Thank you for your comment !

At the end of your answer there is "[Format you would like the result in]". Well, I'm curious what format you want the input (the sequence you presented) to be in.

I will also be happy if you can use the 2-space indentation formatting of HN (code block) to show a practical example.

alexrustic · on March 17, 2024

Ok, let's assume hallucinations are here to stay. What do you think is the ideal format to structure AI prompts ?

BOOSTERHIDROGEN · on March 17, 2024

As the context expands, you can pour all of the sources into it, for example, https://old.reddit.com/r/ChatGPTCoding/comments/1bghp8p/i_ma...

alexrustic · on March 17, 2024

This is a tool that automates the copying and pasting of multiple source files into a Markdown document (the prompt) in order to contain an entire code base in a single prompt.

By prompt structuring format, I mean something higher level (format, language) like OpenAI's ChatML: https://news.ycombinator.com/item?id=34988748

A document generated with the project you showed me would just be "user input" inserted into a ChatML document, just below the actual OpenAI instructions defined in a system node. Here, the LLM would consume the ChatML document inside which is inserted the Markdown (containing an entire code base) generated by the tool you showed me.

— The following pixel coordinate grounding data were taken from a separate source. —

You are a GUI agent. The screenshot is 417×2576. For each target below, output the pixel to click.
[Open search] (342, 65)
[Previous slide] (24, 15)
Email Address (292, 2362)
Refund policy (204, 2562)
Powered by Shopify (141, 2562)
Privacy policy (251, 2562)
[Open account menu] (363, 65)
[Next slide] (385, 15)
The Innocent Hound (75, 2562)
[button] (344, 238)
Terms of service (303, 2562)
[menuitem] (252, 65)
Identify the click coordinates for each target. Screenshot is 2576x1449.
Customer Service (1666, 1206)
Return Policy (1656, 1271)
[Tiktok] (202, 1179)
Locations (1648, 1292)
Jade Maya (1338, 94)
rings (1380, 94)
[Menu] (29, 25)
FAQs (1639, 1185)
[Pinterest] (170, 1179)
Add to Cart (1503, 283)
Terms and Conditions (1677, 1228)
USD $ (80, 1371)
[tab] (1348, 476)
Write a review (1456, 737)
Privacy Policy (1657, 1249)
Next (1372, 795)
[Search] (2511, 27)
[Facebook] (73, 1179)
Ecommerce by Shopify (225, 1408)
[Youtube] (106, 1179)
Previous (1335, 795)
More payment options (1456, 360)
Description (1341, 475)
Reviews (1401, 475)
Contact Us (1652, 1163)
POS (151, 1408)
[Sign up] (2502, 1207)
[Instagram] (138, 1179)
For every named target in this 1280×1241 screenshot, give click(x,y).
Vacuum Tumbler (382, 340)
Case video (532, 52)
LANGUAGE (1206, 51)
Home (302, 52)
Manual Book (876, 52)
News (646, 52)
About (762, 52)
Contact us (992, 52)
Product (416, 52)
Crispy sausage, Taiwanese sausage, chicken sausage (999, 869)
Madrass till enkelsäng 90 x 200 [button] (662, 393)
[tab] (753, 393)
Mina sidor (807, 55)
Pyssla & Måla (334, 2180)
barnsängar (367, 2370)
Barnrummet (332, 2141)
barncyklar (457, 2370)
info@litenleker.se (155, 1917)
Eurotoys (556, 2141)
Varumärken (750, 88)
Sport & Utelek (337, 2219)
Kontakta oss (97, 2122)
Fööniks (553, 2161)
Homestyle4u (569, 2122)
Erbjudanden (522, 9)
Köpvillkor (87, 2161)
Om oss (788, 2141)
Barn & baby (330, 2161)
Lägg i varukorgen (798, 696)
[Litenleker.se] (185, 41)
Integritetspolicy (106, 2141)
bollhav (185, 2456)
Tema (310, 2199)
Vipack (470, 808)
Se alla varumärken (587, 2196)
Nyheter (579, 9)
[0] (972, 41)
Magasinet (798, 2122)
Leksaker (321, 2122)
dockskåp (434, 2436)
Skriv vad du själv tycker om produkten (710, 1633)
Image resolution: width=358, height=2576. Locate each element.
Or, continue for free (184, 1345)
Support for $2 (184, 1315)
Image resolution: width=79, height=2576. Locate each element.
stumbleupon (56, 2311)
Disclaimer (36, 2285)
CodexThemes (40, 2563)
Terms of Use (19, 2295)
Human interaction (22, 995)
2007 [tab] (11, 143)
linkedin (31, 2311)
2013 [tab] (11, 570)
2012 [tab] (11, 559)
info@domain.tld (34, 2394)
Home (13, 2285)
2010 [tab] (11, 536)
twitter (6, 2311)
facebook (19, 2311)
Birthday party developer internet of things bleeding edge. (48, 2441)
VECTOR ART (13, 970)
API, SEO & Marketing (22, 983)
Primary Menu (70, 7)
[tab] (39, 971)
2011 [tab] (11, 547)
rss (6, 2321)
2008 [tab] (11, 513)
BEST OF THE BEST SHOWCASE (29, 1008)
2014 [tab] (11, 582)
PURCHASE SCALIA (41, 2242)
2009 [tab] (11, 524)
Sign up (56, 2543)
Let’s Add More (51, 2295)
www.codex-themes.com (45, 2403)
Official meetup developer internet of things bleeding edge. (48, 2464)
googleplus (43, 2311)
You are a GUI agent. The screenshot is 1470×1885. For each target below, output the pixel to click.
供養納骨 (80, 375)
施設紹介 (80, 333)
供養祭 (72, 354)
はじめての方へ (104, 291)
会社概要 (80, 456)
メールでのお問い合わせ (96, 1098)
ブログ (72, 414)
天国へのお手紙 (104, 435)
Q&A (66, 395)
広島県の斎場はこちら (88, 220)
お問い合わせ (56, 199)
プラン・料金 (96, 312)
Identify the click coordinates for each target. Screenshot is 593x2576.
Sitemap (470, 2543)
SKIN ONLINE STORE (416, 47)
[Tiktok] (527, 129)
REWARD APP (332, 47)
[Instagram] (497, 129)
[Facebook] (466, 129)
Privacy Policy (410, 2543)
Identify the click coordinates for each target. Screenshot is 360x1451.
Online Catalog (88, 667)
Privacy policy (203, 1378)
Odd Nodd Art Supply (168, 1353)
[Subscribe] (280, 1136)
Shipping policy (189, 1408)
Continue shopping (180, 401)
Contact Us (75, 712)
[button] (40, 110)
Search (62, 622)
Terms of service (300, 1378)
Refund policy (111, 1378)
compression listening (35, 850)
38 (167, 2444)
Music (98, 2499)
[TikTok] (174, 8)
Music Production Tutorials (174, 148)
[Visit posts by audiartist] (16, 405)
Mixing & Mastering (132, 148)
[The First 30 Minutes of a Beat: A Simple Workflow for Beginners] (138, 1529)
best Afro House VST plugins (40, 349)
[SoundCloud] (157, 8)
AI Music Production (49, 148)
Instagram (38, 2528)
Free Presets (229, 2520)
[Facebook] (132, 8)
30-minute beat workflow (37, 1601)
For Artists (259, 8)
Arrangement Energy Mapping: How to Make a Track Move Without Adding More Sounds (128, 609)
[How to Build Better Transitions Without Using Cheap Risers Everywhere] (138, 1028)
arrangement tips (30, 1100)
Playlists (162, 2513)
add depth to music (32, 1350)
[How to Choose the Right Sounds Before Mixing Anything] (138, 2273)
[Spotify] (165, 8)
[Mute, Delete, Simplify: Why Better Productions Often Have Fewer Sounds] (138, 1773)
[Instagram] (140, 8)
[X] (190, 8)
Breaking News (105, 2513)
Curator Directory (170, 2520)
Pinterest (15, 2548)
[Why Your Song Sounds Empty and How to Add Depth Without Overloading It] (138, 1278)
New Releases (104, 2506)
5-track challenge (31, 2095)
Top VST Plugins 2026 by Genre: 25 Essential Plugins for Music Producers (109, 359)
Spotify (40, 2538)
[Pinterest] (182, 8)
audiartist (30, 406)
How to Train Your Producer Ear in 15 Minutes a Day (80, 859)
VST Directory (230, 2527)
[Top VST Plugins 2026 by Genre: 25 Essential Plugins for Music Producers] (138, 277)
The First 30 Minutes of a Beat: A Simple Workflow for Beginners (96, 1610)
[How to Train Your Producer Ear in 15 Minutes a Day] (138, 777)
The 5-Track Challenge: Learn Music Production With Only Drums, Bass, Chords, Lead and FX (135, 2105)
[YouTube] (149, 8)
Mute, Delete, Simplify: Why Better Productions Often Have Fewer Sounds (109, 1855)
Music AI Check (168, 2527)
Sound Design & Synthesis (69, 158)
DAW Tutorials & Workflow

alexrustic · on March 15, 2024

The backspace escape character (https://stackoverflow.com/questions/6792812/the-backspace-es...) might be a good candidate for successfully creating a valid section in a document.

In a ChatML document, this character can also help destroy the closing tag of an instruction node.

But this can only work if the escape character is actually 'executed'.